Viral load change and sequential evolution of entire hepatitis C virus genome in Irish recipients of single source-contaminated anti-D immunoglobulin*.
Author(s): Itakura J, Nagayama K, Enomoto N, Hamano K, Sakamoto N, Fanning LJ, Kenny-Walsh E, Shanahan F, Watanabe M
Affiliation(s): Department of Gastroenterology and Hepatology, Tokyo Medical and Dental University, Tokyo, Japan.
Publication date & source: 2005-11, J Viral Hepat., 12(6):594-603.
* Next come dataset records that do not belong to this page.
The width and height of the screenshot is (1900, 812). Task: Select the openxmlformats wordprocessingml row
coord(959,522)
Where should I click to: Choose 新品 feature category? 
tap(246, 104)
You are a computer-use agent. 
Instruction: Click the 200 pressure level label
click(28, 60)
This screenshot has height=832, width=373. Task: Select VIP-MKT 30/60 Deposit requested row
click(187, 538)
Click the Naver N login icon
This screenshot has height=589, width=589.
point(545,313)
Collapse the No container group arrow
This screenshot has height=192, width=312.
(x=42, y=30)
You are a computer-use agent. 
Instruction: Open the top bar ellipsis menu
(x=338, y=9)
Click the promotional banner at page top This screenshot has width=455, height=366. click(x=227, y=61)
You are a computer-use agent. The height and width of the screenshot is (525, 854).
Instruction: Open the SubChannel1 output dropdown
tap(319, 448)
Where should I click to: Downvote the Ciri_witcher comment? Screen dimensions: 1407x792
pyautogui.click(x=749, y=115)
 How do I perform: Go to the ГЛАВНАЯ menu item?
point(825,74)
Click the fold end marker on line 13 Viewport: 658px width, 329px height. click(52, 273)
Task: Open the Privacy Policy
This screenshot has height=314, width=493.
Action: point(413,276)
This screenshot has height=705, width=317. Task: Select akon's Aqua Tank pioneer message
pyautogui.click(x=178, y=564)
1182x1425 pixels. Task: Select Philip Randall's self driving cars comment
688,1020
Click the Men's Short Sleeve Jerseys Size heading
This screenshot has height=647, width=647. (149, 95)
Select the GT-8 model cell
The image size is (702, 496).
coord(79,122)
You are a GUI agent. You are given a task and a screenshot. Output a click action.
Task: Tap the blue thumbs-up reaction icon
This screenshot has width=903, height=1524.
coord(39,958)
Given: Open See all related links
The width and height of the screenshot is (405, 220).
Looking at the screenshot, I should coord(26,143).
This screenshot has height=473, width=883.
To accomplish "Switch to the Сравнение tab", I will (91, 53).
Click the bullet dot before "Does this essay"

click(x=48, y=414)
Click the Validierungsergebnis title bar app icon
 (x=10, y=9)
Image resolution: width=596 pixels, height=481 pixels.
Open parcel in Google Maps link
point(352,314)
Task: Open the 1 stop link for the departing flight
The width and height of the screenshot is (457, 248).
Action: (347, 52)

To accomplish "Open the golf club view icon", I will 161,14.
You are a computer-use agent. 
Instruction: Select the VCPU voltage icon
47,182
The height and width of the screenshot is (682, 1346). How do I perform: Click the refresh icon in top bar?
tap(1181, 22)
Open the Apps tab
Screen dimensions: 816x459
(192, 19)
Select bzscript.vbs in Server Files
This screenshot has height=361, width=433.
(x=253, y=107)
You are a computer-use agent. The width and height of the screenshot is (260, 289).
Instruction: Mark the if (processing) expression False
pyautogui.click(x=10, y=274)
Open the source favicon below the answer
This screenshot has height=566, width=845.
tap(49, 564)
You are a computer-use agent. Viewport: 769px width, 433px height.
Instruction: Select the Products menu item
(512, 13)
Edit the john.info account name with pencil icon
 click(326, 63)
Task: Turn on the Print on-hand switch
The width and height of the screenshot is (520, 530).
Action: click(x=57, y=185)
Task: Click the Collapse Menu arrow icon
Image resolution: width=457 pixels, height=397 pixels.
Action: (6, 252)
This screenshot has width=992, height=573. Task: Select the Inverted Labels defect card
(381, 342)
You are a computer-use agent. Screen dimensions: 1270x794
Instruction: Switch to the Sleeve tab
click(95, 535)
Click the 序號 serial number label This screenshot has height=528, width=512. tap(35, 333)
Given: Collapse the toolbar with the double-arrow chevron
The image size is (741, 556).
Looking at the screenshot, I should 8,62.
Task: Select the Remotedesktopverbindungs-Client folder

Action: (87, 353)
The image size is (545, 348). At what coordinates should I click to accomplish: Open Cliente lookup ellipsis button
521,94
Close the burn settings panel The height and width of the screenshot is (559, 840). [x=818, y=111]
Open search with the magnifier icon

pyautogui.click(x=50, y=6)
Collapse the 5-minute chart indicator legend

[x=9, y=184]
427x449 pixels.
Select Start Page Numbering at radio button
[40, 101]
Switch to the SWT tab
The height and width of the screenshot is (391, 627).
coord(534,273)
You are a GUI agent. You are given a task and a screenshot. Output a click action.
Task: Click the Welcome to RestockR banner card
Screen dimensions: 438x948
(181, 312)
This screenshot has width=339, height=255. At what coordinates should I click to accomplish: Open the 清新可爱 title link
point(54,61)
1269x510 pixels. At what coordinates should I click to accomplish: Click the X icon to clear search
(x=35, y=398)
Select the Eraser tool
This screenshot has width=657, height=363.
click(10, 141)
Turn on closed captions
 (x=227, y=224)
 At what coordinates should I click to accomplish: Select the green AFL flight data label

In hepatitis C virus (HCV) infection, serum viral load is important in the prediction of therapeutic efficacy. However, factors that affect the viral load remain poorly understood. To identify viral genomic elements responsible for the viral load, we investigated samples from a population of Irish women who were iatrogenically infected from a single HCV source by administration of HCV 1b-contaminated anti-D immune globulin between 1977 and 1978 (Kenny-Walsh, N Engl J Med 1999; 340: 1228). About 15 patients were divided into two groups, viral load increasing group (11 patients) and decreasing group (4 patients). Pairs of sera were collected from each patient at interval between 1.1 and 5.8 years. Full-length sequences of HCV genome were determined, and analyzed for changes in each patient. Sliding window analysis showed that the decreasing group had significantly higher mutation rates in a short segment of NS5B region that may affect the activity of RNA-dependent RNA polymerase. By comparing each coding regions, significantly higher mutation numbers were accumulated in NS5A region in the increasing group than the decreasing group (0.92 vs 0.16 nucleotides/site/year, P = 0.021). The mutation in certain positions of the HCV genome may be determinant factors of the viral load in a relatively homogeneous patient population.